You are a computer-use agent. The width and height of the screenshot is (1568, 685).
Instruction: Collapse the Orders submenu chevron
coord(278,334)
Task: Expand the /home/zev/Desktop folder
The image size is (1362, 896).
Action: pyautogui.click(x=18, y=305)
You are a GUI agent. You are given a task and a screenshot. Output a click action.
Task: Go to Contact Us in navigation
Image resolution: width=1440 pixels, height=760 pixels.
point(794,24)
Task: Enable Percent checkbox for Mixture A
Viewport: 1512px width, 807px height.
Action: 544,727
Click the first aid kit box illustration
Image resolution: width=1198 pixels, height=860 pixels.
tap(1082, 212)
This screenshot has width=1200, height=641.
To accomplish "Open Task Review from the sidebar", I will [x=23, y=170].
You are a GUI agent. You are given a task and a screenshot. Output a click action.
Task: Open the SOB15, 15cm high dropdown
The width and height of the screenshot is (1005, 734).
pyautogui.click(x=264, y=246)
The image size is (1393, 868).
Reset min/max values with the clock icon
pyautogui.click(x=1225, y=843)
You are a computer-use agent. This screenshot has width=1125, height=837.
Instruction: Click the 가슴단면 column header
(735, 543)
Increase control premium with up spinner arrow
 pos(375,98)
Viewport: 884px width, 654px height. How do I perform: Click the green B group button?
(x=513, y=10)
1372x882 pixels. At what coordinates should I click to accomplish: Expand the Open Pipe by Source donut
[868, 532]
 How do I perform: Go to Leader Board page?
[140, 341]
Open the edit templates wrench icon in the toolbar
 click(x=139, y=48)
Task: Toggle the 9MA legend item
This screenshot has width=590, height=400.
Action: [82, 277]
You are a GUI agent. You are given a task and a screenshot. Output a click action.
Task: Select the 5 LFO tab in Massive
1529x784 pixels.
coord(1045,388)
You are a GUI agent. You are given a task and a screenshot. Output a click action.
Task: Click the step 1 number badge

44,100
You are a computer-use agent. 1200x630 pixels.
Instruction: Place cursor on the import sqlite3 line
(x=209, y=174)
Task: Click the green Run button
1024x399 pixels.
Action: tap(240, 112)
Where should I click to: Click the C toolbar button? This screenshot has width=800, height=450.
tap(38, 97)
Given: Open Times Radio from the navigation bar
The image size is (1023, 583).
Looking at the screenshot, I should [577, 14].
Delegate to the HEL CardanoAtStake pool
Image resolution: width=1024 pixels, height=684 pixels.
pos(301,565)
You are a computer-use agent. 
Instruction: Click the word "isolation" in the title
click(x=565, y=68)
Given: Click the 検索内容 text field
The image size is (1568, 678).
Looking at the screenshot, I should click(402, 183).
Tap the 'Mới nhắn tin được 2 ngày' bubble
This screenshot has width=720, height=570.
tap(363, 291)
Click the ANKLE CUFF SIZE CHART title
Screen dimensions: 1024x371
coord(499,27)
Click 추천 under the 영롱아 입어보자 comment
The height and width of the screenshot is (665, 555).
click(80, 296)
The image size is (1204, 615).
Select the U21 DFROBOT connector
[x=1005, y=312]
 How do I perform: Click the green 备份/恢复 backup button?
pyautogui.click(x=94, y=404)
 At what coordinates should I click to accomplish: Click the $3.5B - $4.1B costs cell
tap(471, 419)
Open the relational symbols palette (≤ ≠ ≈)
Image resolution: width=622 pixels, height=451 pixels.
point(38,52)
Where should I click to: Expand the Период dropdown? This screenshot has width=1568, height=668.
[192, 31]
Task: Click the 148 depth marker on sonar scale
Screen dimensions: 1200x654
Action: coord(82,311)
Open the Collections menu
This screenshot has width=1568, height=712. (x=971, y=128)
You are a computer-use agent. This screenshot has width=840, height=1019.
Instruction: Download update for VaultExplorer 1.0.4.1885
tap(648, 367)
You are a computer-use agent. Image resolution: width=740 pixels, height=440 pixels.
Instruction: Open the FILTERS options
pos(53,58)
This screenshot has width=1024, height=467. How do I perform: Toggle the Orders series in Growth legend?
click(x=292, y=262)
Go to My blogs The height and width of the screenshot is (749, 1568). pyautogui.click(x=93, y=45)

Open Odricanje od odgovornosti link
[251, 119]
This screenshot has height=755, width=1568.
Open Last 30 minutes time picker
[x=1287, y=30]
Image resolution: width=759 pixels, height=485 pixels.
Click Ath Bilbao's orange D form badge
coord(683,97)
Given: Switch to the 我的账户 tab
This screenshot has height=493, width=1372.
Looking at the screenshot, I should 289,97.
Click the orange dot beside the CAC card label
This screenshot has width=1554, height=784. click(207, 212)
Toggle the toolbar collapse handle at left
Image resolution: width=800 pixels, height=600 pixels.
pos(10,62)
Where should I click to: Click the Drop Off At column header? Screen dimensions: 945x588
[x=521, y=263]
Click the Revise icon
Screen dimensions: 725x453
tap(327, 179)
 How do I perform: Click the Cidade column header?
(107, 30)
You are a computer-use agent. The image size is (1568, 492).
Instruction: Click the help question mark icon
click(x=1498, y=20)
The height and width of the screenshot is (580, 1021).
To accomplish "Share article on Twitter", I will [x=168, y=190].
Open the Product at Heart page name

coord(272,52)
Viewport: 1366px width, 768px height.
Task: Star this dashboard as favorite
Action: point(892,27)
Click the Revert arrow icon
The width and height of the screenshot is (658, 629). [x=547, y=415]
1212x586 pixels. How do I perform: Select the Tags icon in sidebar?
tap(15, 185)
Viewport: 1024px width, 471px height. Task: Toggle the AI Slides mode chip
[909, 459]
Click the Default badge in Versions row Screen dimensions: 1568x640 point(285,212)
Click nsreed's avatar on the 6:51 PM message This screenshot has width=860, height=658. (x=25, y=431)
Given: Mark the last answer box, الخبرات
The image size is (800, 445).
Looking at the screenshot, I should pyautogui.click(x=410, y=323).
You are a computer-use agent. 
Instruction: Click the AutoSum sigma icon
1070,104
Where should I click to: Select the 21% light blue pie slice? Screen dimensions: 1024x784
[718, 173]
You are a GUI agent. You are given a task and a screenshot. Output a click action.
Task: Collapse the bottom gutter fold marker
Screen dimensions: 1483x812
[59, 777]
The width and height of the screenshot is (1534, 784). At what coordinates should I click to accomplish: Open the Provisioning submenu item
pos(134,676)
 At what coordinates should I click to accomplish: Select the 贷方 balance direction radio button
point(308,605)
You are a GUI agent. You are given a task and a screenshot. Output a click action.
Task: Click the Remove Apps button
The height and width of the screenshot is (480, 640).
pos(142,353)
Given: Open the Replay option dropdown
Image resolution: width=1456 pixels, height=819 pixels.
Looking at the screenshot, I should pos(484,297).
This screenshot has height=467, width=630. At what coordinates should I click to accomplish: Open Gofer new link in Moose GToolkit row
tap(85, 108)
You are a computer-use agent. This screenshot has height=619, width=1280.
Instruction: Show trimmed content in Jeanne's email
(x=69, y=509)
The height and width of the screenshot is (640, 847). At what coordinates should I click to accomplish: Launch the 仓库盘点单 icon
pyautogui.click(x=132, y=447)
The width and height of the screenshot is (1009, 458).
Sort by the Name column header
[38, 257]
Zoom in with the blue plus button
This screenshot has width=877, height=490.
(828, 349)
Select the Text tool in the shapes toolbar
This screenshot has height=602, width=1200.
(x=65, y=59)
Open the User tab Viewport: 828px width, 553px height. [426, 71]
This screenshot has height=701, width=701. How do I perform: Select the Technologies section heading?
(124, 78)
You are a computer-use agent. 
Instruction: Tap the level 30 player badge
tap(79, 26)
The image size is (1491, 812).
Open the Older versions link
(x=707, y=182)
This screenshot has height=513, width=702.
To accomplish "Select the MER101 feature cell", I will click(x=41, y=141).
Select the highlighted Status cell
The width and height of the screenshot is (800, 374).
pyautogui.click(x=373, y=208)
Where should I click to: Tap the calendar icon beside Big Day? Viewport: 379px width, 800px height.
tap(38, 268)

---

* _GOAL_
Please copy the data verbatim from the line containing "Click the ANKLE CUFF SIZE CHART title" through the line containing "click(80, 296)", inclusive.

* _EXPECTED ANSWER_
Click the ANKLE CUFF SIZE CHART title
Screen dimensions: 1024x371
coord(499,27)
Click 추천 under the 영롱아 입어보자 comment
The height and width of the screenshot is (665, 555).
click(80, 296)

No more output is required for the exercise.